To echo what Shalom said, read it out loud. Some people may be more auditory, some more visual, but I take advantage of both. Practice out loud in the same tone, same pace, and about the same volume that you will use at the shulchan. Even if you don't get the sense of an internal recording - it will still build your confidence so that when you get up to the shulchan, you're not doing anything different than you did in your practice readings.
Understand what you are reading. Knowing the meaning will help you know more naturally where the pauses in the pasuk are. The pauses break the pasuk into even smaller chunks, and it makes learning what falls in between the pause points even easier. Also, it's hard to explain, but sometimes the intonations just seem to fit with the meaning of the words.
Like any other learning, it's best if you're not cramming.

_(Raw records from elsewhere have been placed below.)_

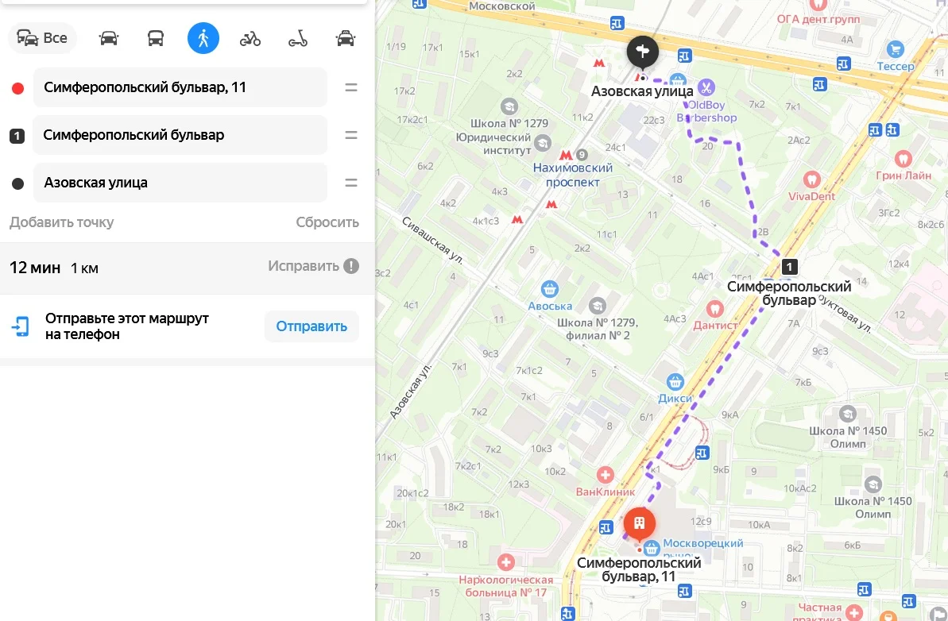Click the Дикси store marker on map

pyautogui.click(x=675, y=382)
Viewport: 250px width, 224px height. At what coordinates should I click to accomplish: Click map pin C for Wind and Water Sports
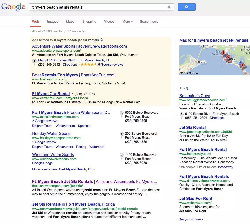pos(122,156)
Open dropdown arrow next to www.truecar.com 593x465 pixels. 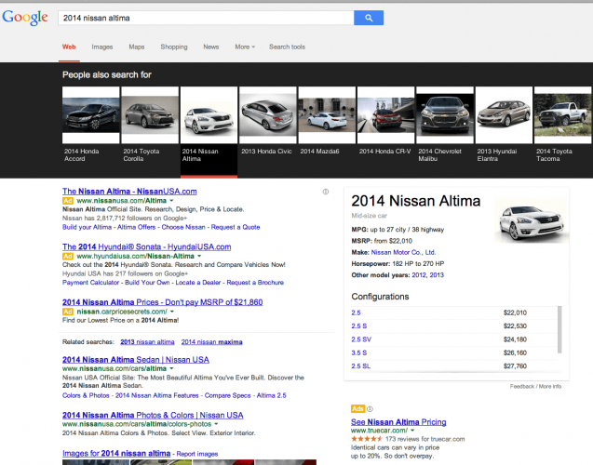(x=412, y=431)
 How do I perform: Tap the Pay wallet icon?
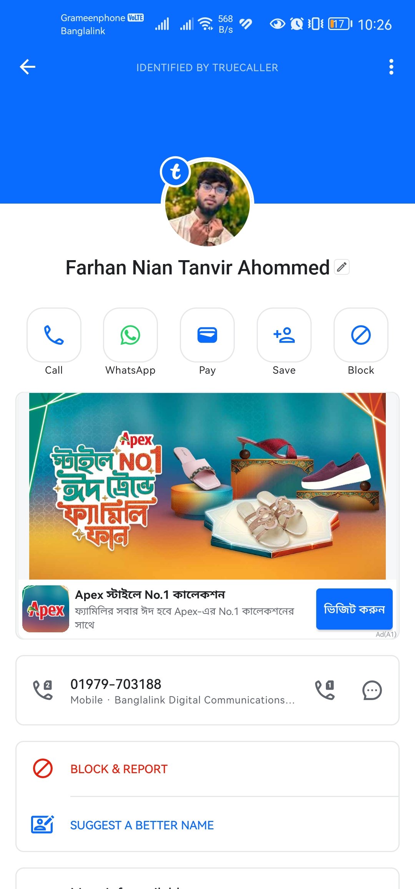pyautogui.click(x=207, y=335)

If you know it decently, a week before you have to read it, you can spend the rest of the week just reading it over once on the side with vowelizations/intonations and 2 times on the Torah side a night until Shabbat morning. You'll be amazed at how much more comfortable you are with it. You'll find the spots where you might be having difficulty work themselves out over the course of the week. Also, with each night, you'll find yourself making minor perfections that you might have glossed over the first time, (stuff they wouldn't have corrected you on) like all the Paroh and Pharohs. Added bonus, The jitters are gone - and that's a biggie so making one mistake where the gabbai corrects you doesn't you throw you off your game.

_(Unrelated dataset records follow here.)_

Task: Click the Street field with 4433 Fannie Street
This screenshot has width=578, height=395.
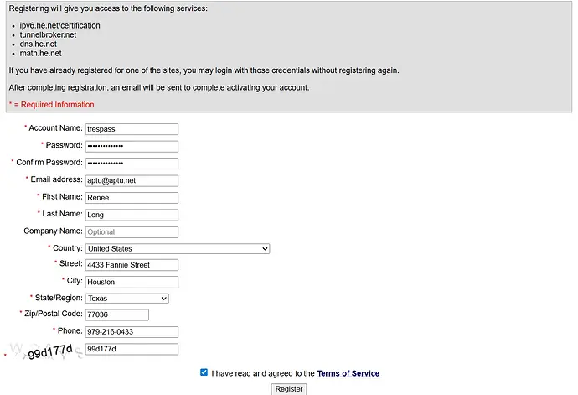Action: point(132,265)
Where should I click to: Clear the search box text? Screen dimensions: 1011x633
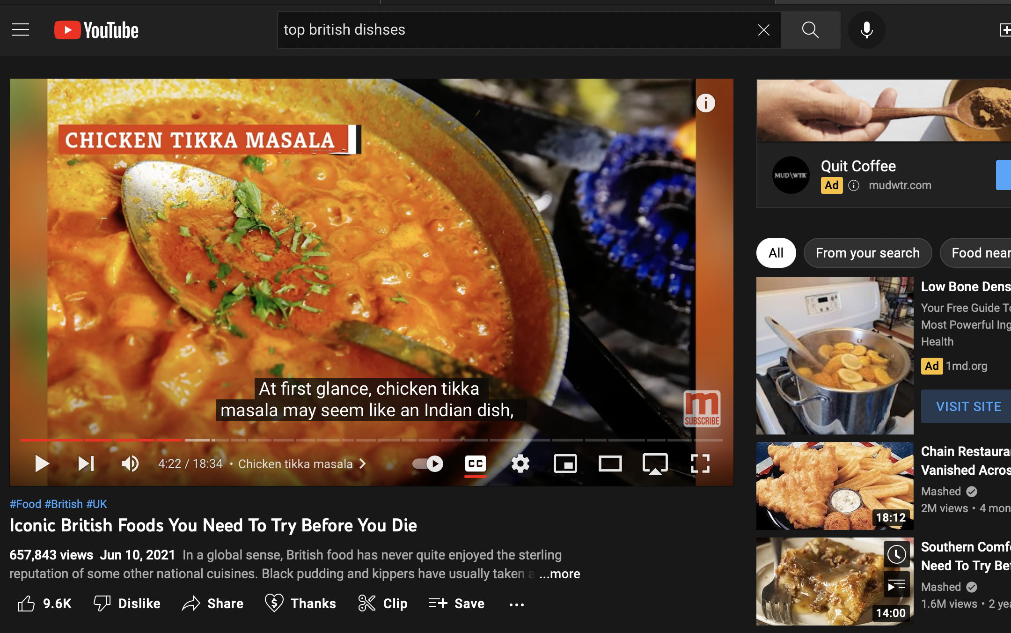763,30
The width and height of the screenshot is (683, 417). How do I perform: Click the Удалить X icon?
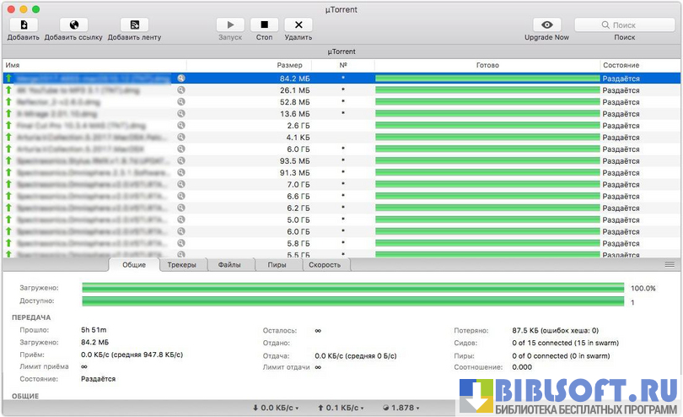tap(298, 25)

(I also do the hand motion thing Shalom mentioned, I don't know if it's a learning aid, or just a left over habit from watching my bar mitzvah teacher as he was trying to get me to understand the nuances of the intonations.)
[/EDIT]
It is entirely possible that my method is only suitable for myself, but I am happy to share, and if anyone else finds it useful, post about it.

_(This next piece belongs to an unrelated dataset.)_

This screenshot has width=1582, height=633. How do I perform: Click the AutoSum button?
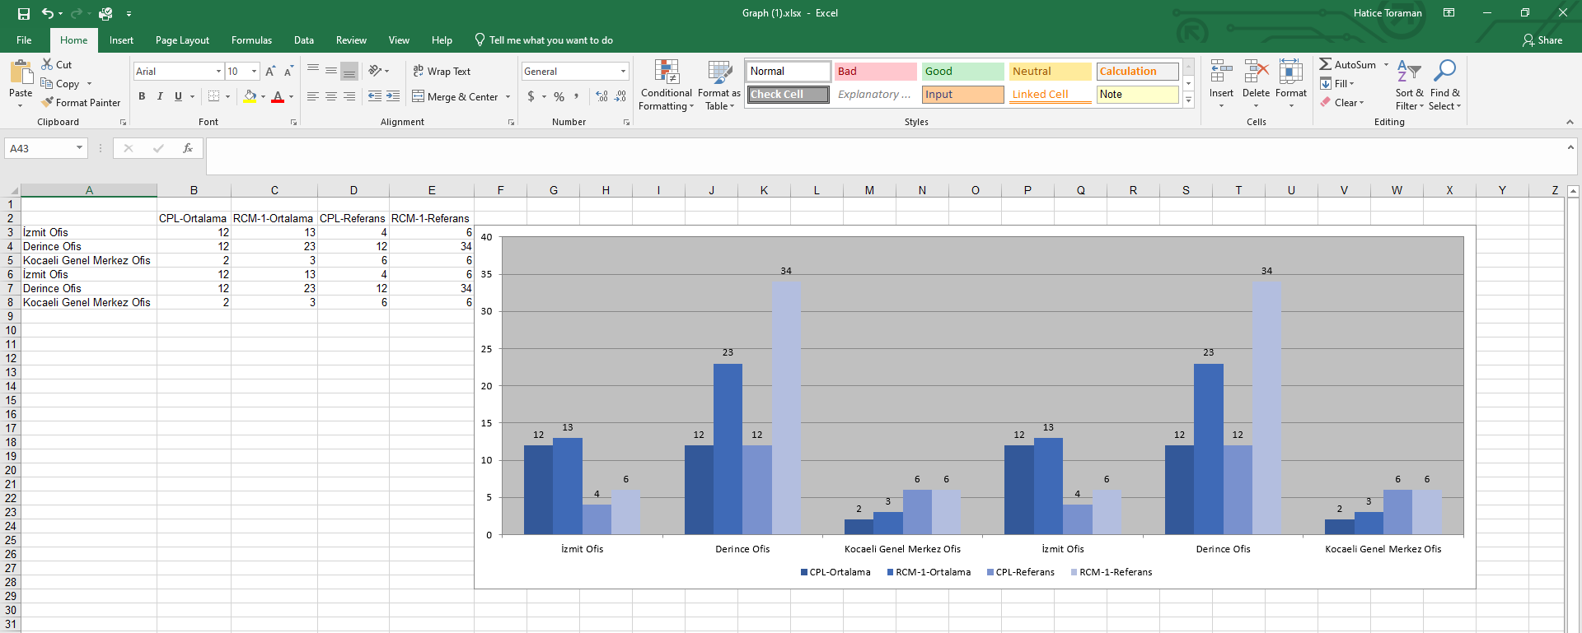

P.S> I never understood Ba'alei Kriya, who are picking up the Chumash between aliyot. At times, when I have not had enough time to practice, I have tried that, and it just doesn't help me. Either I know it cold before I get to shul, or I just don't know it like I should and a last minute scan while hearing the gabbai make a Mishberach isn't going to help one iota. From what I have seen, this holds true for many but not all others... and you know you're likely in for a long leining if they holding the chumash.. particularly if they are holding up the start of the next aliya so they can finish their scan.